Other people think having a ‘compliant website’ makes them compliant.  I don’t really know what a compliant website is, but I can certainly recognise some non-compliant websites, e.g. a site with a pre-ticked consent box or one without a privacy notice.  Again, apart from the issues I’ve just mentioned, the biggest issue probably isn’t the website itself but what you do with any personal data obtained through the website.  You need to understand the obligations imposed by the GDPR.

Some people have deleted their whole marketing database because they think direct marketing is not permitted under the GDPR.  Again, they’ve probably had bad advice from people who think this is what the GDPR is about, there are certainly legitimate (pun intended for the cognoscenti!) ways of marketing under the GDPR.  Ceasing direct marketing is unlikely to make you compliant.

What should you do about GDPR compliance?

The $64,000 question.

If you feel you have been a victim of the Big GDPR Confidence Trick get in touch with us – we will be happy to give you an hour’s telephone support to help you see a way forward.  Our advice is likely to include the following.

Firstly, be proportionate in your response to the GDPR – essentially this means that small organisations generally don’t need to do as much as big organisations.  This is not meant to put you out of business.  The Information Commissioner’s Office (ICO) has assured us that nobody is expected to be perfect, but you must be able to show you are trying – a plan of action which you can show you are following is a good start.  Compliance is a journey which will never be complete.

Make sure that someone (data protection lead?) in your organisation has a reasonable understanding of the GDPR and its requirements.  This probably means either extensive reading or attending a course.  Make sure the course is delivered by someone who specialises in data protection and isn’t someone who suddenly became an expert yesterday.  The level of course needed will depend on your organisation (size, complexity, sensitivity of data, regulatory issues).

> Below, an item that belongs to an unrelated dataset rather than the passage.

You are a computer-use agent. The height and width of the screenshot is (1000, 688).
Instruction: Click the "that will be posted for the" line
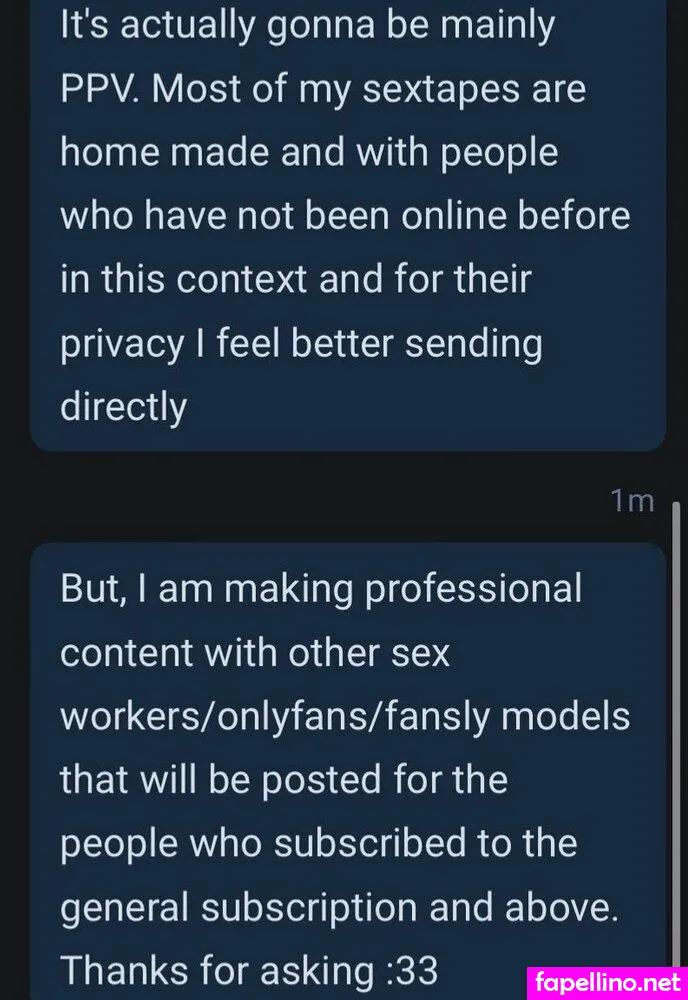(x=284, y=779)
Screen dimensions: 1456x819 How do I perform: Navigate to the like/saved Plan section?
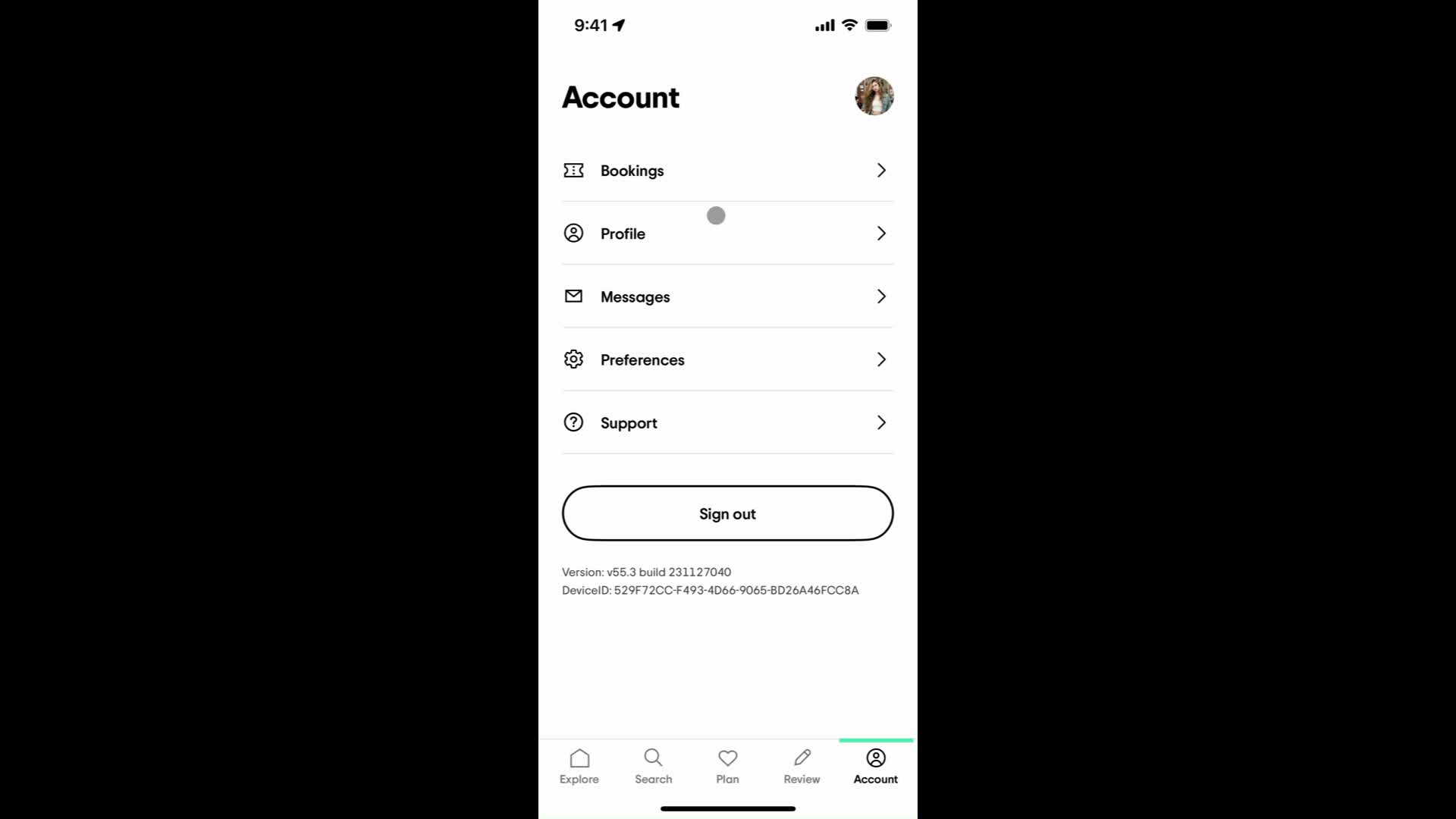(x=727, y=765)
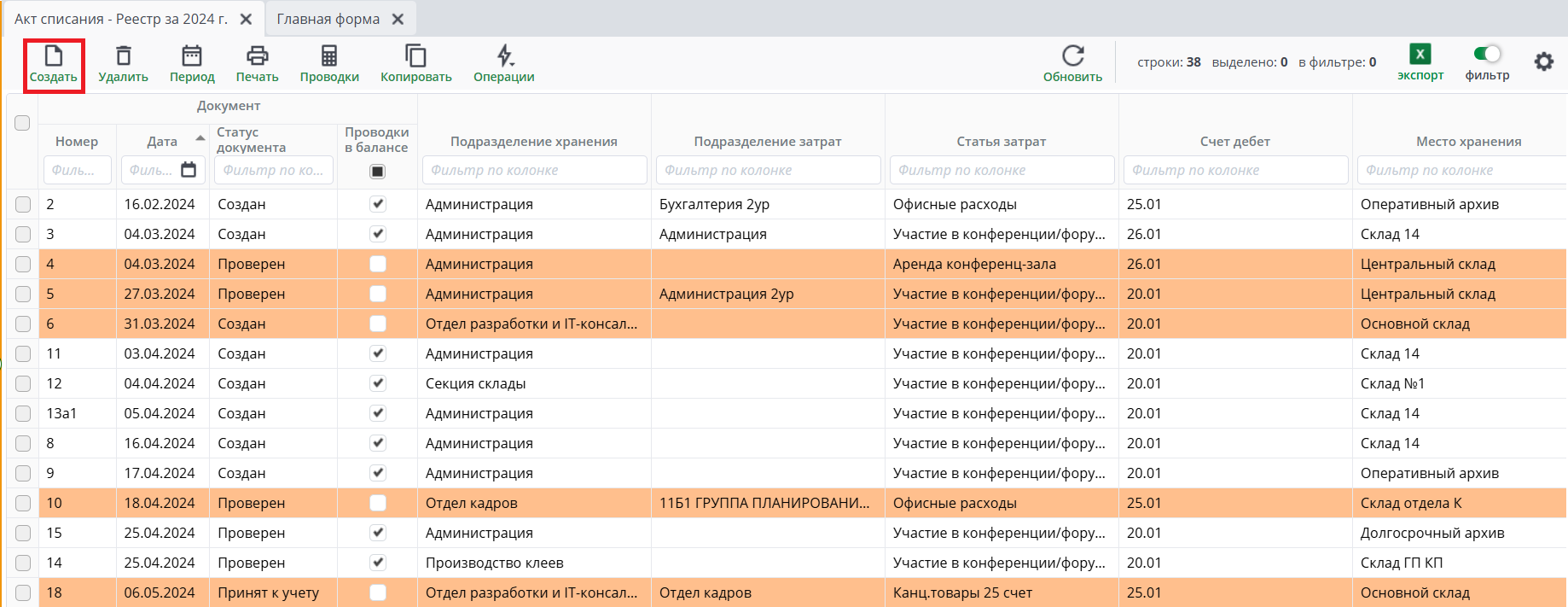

After the course the data protection lead may well be in a position to drive compliance, but will certainly need support from across the organisation.  If this hasn’t been done already it is essential to carry out a personal data audit (also known as a data mapping, data asset register).  This records the personal data you process and what you do with it.  It may also be appropriate to buy template documents, in which case it is essential to read them carefully and adapt them your needs and how you operate, using the information in your personal data audit – otherwise they will be useless.  If you deal with a large amount of sensitive data or vulnerable data subjects it may be appropriate to get support from a reputable consultant, who should be able to make things understandable and limited to what you need.

Some sort of training for all staff is essential.  If you have an infringement of the legislation and it is caused by a member of staff who has not had training in that particular aspect of compliance you are likely to have a major problem.

The important thing to remember is to be proportionate and think about the journey.  Don’t try to do everything by tomorrow, but make sure you have a plan and keep it moving.

 

Footnote: In this blog I have referred to the GDPR.  I should really have referred to data protection legislation – in the context of the UK this includes the GDPR, the Data Protection Act 2018 and the Privacy and Electronic Communications Regulations.